→ PROMPT
Apart from the images, output the data below exactly.

** Opening ENTRIES SHOWN block **

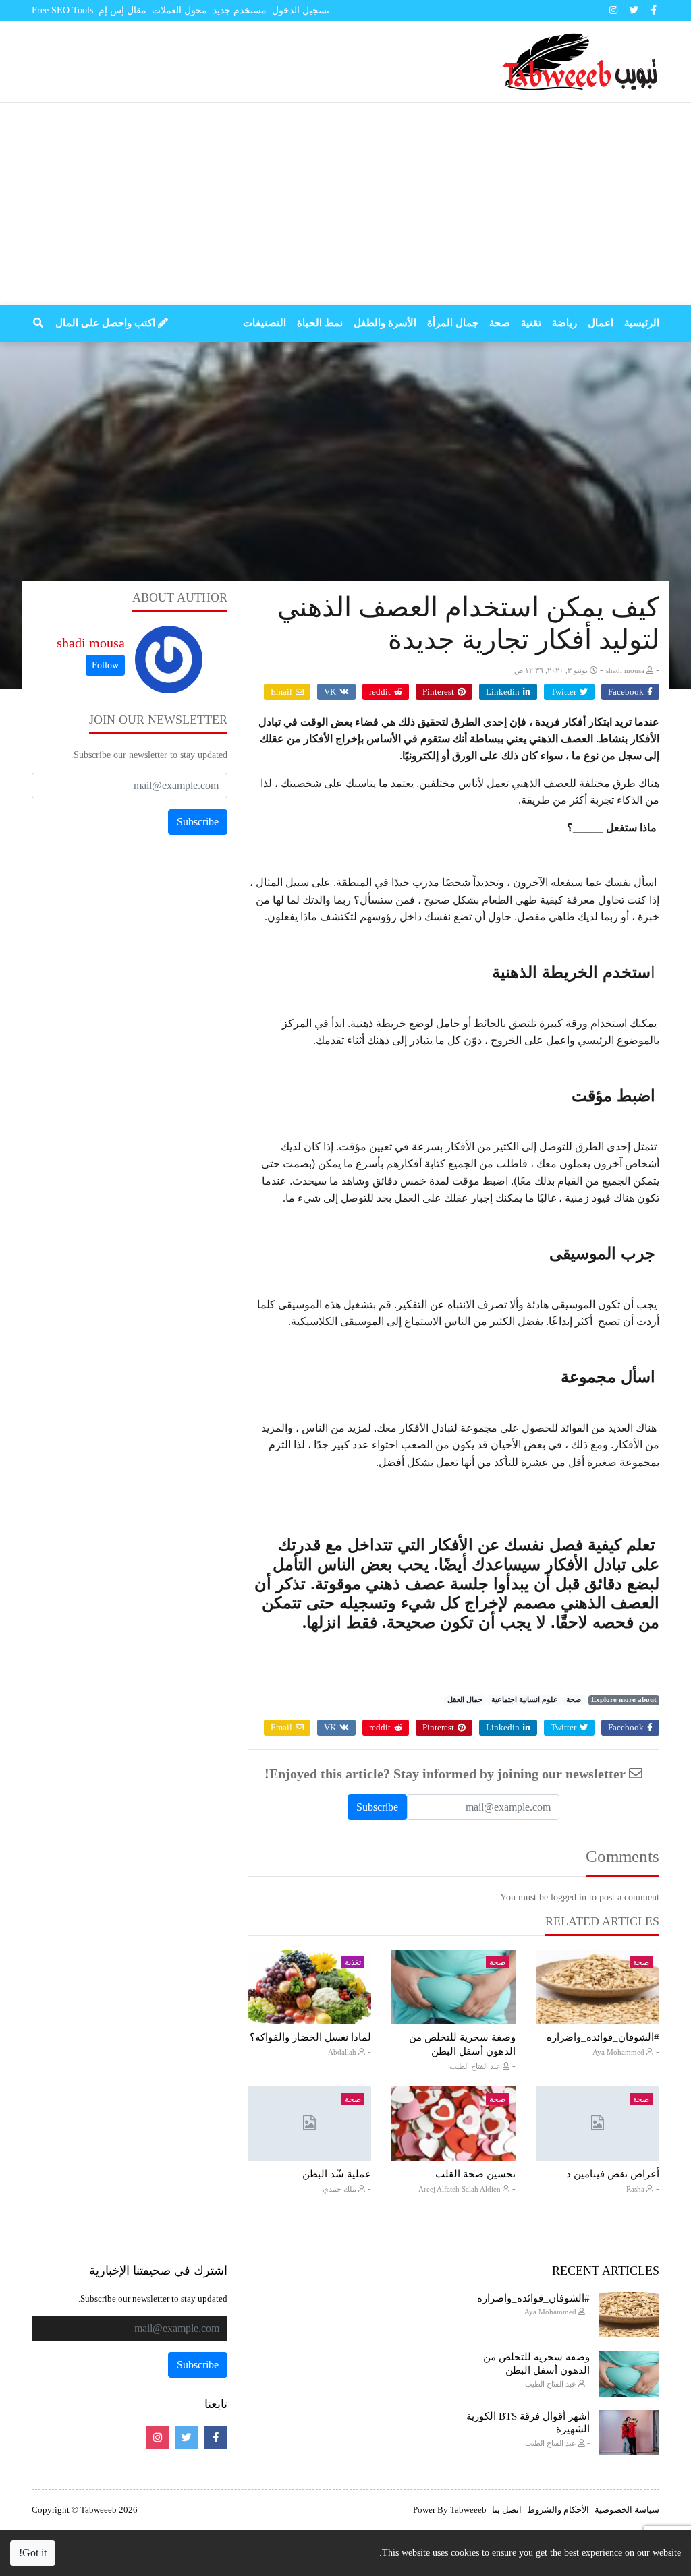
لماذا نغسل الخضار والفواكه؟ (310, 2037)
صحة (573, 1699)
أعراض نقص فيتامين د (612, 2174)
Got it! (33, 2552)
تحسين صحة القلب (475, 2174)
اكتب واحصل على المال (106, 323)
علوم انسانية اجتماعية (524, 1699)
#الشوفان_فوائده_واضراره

** Closing ENTRIES SHOWN block **

→ WORKED SOLUTION
لماذا نغسل الخضار والفواكه؟ (310, 2037)
صحة (573, 1699)
أعراض نقص فيتامين د (612, 2174)
Got it! (33, 2552)
تحسين صحة القلب (475, 2174)
اكتب واحصل على المال (106, 323)
علوم انسانية اجتماعية (524, 1699)
#الشوفان_فوائده_واضراره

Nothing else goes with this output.